Nothin's more satisfying than knowin you did it yourself, be sure to let us all know how it goes! :seeya:


----------



## Eric Animal (Oct 28, 2007)

Cliff Ruggles book. He also posts and replies on the PY forum. That is a valuable carb!


----------



## 68GTO4004Spd (Jun 19, 2008)

If you do it yourself, go get a 1 gallon can of "GUNK" carb cleaner. It has a parts basket inside and you put all the little parts (don't put rubber items in) and let them soak overnight, a couple of days, or a week. Does about 90% of the cleaning for you. Use compressed air to blow out all the tiny passages, don't use a wire. Before you dissassemble, count the number (down to 1/8 of a turn) of turns to seat the mixture and idle screws and write it down with a diagram of each location. When you reassemble, seat the screws and back them out the numbers of turns to get you real close to the adjustment needed to start the car, then fine tune once it's running.


----------



## bullet20cc (Apr 4, 2009)

I've rebuilt a box full of them. Once you do one and get it right it's a piece of cake. I had the primary jet needles stick open at a stop light on my 68 Chevelle (this was in 72). Car died and I grabbed my tools out of the trunk and pulled the top off and sanded the needle tubes put it back together and went on my way. Held up traffic a while.LOL


----------



## Rukee (Feb 8, 2007)

xconcepts said:


> Where I'm at its hard to find anyone that would touch a Rochester carb. Heard its such a PITA to rebuild them, though I have never done one. Few friends of mine are mechanics and have done Holleys, but they won't touch my 4bbl.

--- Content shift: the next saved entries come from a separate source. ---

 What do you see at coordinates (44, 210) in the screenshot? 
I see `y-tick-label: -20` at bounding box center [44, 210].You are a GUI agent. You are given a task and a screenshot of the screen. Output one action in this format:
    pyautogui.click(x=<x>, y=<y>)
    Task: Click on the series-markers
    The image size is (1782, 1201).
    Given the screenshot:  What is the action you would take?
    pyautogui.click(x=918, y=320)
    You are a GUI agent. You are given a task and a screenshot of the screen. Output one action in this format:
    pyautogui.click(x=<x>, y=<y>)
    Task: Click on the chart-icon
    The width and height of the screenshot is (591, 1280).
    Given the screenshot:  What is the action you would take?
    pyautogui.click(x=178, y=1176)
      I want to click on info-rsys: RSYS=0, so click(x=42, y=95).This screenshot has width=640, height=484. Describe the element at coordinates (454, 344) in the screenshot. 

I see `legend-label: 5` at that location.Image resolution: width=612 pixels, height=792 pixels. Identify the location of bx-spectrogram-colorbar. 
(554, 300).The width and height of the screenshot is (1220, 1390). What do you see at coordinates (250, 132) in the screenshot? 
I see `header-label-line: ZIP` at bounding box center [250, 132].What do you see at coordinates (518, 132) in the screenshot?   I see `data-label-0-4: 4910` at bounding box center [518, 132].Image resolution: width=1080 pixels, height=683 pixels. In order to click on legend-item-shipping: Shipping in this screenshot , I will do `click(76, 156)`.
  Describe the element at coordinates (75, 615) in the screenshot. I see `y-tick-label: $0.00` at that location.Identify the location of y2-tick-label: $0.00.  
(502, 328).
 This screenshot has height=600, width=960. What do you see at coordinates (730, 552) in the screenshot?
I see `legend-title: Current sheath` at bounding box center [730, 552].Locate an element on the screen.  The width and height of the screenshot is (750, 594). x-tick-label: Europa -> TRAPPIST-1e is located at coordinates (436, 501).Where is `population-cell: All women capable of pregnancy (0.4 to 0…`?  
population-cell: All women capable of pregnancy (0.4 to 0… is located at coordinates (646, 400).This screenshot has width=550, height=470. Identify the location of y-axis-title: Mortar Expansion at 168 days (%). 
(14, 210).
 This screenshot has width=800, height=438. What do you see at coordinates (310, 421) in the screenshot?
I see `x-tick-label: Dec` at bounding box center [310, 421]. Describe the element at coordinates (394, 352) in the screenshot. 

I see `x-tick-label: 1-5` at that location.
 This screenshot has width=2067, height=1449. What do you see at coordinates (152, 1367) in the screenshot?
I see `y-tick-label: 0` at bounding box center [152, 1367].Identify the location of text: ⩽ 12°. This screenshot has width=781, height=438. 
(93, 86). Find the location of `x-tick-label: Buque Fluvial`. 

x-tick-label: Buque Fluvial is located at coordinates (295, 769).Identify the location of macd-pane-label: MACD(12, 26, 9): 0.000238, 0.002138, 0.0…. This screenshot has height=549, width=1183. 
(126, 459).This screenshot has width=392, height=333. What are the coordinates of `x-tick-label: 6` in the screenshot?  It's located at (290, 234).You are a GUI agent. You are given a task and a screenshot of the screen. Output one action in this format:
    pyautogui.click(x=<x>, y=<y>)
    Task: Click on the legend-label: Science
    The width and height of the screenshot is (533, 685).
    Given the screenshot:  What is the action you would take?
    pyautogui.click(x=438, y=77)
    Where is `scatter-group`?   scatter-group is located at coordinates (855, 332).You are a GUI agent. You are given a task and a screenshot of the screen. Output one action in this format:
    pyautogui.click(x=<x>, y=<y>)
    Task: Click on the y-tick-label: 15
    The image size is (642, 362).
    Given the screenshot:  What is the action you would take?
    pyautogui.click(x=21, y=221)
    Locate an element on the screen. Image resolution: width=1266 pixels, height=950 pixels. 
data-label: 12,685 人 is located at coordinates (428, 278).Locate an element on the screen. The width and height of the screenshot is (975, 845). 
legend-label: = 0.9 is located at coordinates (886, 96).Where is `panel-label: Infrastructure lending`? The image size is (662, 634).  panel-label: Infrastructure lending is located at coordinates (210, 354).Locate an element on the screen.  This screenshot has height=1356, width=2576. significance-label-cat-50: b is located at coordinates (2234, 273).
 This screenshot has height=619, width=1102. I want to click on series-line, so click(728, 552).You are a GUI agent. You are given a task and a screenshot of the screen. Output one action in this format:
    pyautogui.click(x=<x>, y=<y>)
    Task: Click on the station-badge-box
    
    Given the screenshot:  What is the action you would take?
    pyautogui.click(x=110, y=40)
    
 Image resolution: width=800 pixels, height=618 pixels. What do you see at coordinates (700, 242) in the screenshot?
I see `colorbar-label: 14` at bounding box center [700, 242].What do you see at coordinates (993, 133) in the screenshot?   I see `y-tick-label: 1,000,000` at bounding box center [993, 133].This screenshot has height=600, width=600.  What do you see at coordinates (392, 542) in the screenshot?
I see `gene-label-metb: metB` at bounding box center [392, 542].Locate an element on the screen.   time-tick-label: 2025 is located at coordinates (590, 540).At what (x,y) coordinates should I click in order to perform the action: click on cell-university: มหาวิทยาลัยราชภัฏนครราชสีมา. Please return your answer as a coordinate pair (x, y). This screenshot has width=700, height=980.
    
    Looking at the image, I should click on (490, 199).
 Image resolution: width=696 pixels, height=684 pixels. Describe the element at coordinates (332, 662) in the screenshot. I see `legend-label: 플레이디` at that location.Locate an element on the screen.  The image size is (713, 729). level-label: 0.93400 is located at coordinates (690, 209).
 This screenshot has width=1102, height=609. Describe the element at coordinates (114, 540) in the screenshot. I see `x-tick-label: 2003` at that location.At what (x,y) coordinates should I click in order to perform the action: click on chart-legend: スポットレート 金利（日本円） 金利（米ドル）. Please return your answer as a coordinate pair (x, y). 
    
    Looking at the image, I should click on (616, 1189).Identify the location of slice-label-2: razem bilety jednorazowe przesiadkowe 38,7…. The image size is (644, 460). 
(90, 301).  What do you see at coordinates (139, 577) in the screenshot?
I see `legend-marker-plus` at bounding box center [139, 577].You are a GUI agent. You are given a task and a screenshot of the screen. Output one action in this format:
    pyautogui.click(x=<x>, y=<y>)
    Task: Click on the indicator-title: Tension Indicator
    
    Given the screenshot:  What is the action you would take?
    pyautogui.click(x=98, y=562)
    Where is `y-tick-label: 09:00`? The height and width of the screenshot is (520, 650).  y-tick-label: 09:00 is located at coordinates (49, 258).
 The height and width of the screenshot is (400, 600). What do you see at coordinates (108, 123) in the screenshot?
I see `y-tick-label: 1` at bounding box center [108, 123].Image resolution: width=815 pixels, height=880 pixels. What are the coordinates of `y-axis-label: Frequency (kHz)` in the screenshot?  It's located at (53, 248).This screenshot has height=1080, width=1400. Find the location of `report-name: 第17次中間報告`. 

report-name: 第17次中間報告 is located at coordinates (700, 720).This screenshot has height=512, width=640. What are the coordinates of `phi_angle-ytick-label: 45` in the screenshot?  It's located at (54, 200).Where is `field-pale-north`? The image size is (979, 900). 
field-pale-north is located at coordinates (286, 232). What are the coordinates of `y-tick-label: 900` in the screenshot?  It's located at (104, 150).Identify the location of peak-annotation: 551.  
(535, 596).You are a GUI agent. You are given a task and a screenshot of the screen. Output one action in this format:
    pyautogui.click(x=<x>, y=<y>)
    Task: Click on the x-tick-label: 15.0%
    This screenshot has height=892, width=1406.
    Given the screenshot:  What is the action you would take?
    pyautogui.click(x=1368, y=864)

That's funny cause I'll do a Rochester, but I won't touch a Holley!!






68GTO4004Spd said:


> If you do it yourself, go get a 1 gallon can of "GUNK" carb cleaner. It has a parts basket inside and you put all the little parts (don't put rubber items in) and let them soak overnight, a couple of days, or a week. Does about 90% of the cleaning for you. Use compressed air to blow out all the tiny passages, don't use a wire. Before you dissassemble, count the number (down to 1/8 of a turn) of turns to seat the mixture and idle screws and write it down with a diagram of each location. When you reassemble, seat the screws and back them out the numbers of turns to get you real close to the adjustment needed to start the car, then fine tune once it's running.


^^Good advice right there!! :cheers


----------